Nomination des responsables éducatifs à Madagascar : le Ministère brandit la transparence face aux rumeurs
- TAHINISOA Ursulà Marcelle
- il y a 2 heures
- 10 min de lecture
Le Ministère de l’Éducation nationale est sorti de sa réserve. Par un communiqué publié sur sa page officielle ce mardi 02 décembre, en souvenir du communiqué publié le mardi 11 novembre 2025, la ministre Dr HANITRINIAINA Elys Karena affirme que les récentes nominations au sein du Ministère central et dans les 23 régions se font dans une transparence totale et sans corruption. Cette prise de parole intervient dans un climat marqué par des suspicions et des rumeurs persistantes autour de la sélection des Directeurs Régionaux de l’Éducation Nationale (DREN). L’autorité ministérielle y nie catégoriquement toute exigence de paiement ou de versement d’argent, promet des sanctions immédiates à l’encontre de quiconque s’y livrerait, et appelle les personnes s’estimant victimes à saisir les responsables compétents. Derrière ces lignes, c’est un enjeu de confiance publique qui se joue : celui de la crédibilité de l’État lorsqu’il désigne celles et ceux qui auront la charge de piloter l’éducation sur l’ensemble du territoire.

Un démenti officiel et frontal face aux accusations de corruption
Le communiqué du mardi 02 décembre, en souvenir du communiqué du 11 novembre 2025, adopte un ton sans ambiguïté. Le ministère y « dément formellement » les allégations de corruption qui circuleraient à propos de la candidature aux postes de DREN. Le texte insiste sur un point central : la nomination des responsables, au niveau central comme régional, serait « totalement transparente » et « sans aucune forme de corruption ». Ces mots, choisis avec soin, ont une portée politique et administrative forte. Ils ne se contentent pas de rassurer : ils contestent la légitimité même des accusations, en opposant une ligne de défense globale, systémique, et non une réponse au cas par cas.
La ministre met également l’accent sur l’absence de paiement exigé ou toléré dans le processus. L’idée est double. D’une part, elle réfute explicitement les rumeurs d’achat de poste. D’autre part, elle fixe une limite morale et institutionnelle, en rappelant qu’un tel comportement ne serait pas seulement illégitime, mais strictement banni. Le communiqué ne laisse pas place à une zone grise : « aucun paiement, ni versement d’argent, n’est exigé ou toléré ». La formule est construite pour couper court à toute interprétation intermédiaire. Il ne s’agit pas seulement de dire que le ministère ne demande rien ; il affirme aussi qu’il ne tolère rien, même si ces pratiques viendraient d’intermédiaires, d’agents isolés ou de réseaux informels.
Cette stratégie de communication, directe et martelée, vise à reprendre la main sur un récit public.

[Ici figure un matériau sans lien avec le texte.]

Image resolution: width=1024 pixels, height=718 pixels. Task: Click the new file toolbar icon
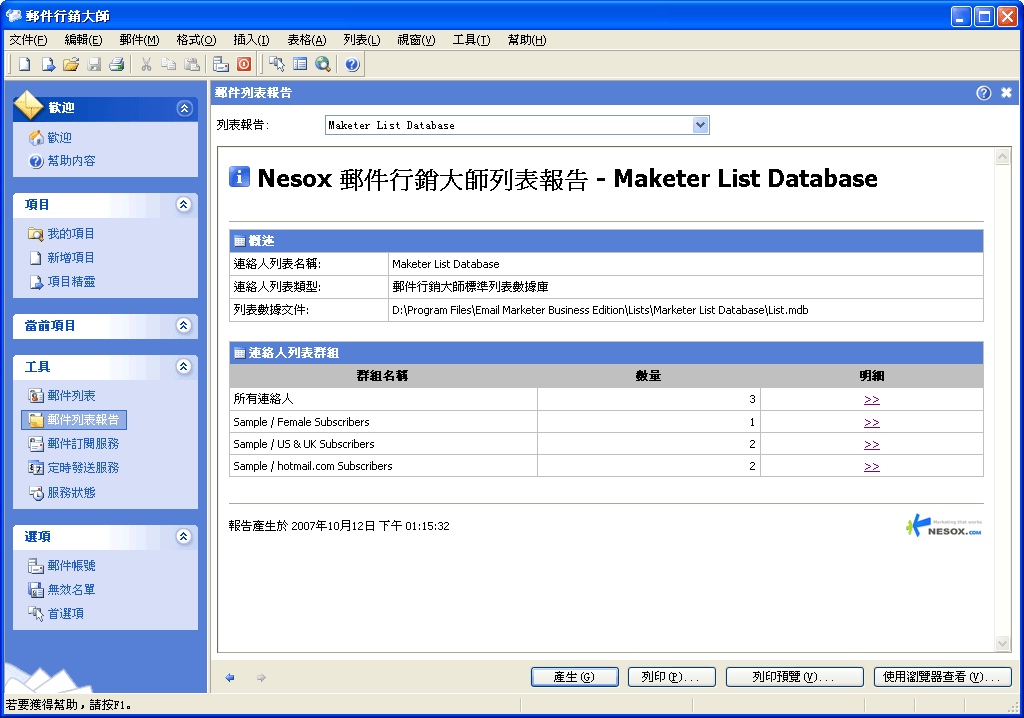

Les rumeurs, en matière de nomination, ont un effet corrosif immédiat : elles fragilisent la confiance dans l’institution et jettent un doute sur les personnes choisies. En réagissant ainsi, le ministère cherche à protéger à la fois le processus et les futurs titulaires de postes, qui pourraient voir leur autorité entamée avant même leur prise de fonction.

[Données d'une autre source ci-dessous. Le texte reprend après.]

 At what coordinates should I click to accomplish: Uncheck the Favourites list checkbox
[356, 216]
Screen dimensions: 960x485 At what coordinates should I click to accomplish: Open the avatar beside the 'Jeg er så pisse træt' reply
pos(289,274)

Mais ce démenti frontal révèle aussi l’importance du poste de DREN dans l’architecture éducative. Si les rumeurs se concentrent sur ces fonctions régionales, c’est qu’elles sont perçues comme des positions de pouvoir et d’influence. Dans un tel contexte, le ministère n’avait guère d’autre choix que de répondre publiquement. Le silence aurait été interprété comme un aveu, l’absence de réaction comme une indifférence. Le communiqué apparaît donc comme une tentative d’arrêter l’emballement et de rappeler qui détient la parole légitime.

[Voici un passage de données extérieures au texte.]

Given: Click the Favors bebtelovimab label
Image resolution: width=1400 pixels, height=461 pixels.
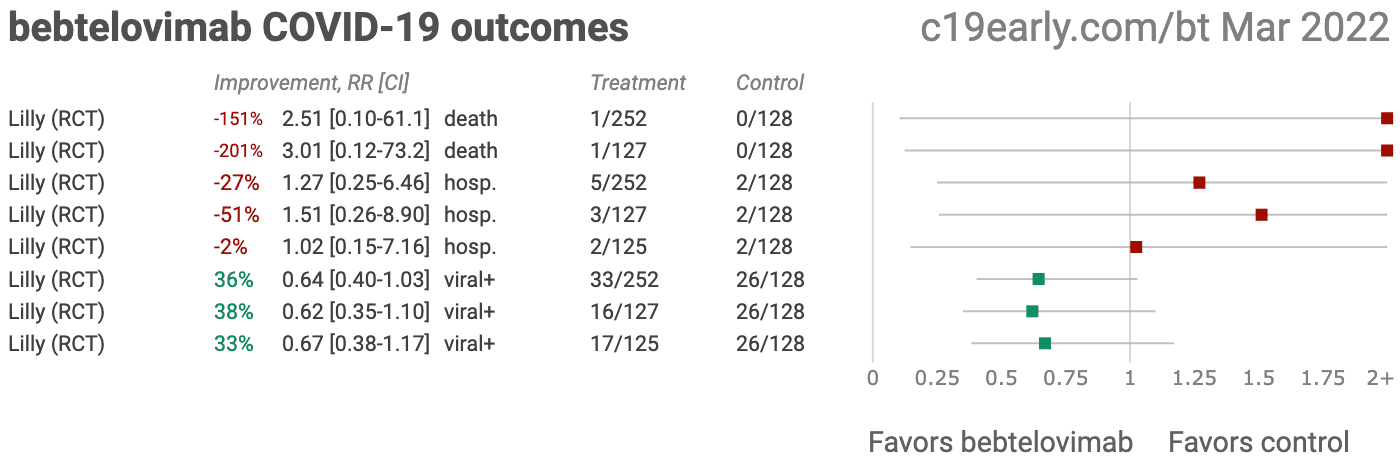Looking at the screenshot, I should [x=1000, y=442].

Enfin, en situant ce démenti au niveau national : « à travers Madagascar » le ministère refuse l’idée que la corruption serait localisée dans quelques régions. Il défend la cohérence de la procédure partout. C’est un message d’uniformité : un seul ministère, une seule méthode, une même exigence sur tout le territoire.
La promesse d’une « ère de rénovation » et la logique de sanctions immédiates
Au-delà du démenti, le communiqué inscrit l’action du ministère dans une temporalité politique : celle d’une « ère de rénovation ». La formule n’est pas anodine. Elle évoque un passage, une rupture avec des pratiques anciennes ou supposées anciennes. Elle place les nominations dans un cadre de transformation, comme si elles étaient l’un des leviers d’un renouveau plus large. La ministre ne se contente pas de défendre le présent ; elle affirme un projet.
Dans ce contexte, la menace de « sanctions immédiates » joue un rôle central. Elle sert d’abord à crédibiliser le discours de transparence. Sans menace de sanction, une déclaration d’intention pourrait être perçue comme une simple posture. En annonçant des mesures rapides contre toute personne se livrant volontairement à de tels actes, le ministère affirme une capacité d’action et une intolérance active. Le terme « immédiates » renforce l’idée d’urgence et de fermeté. Le message est clair : si la corruption existe ou tente de s’insinuer, elle sera traitée sans délai.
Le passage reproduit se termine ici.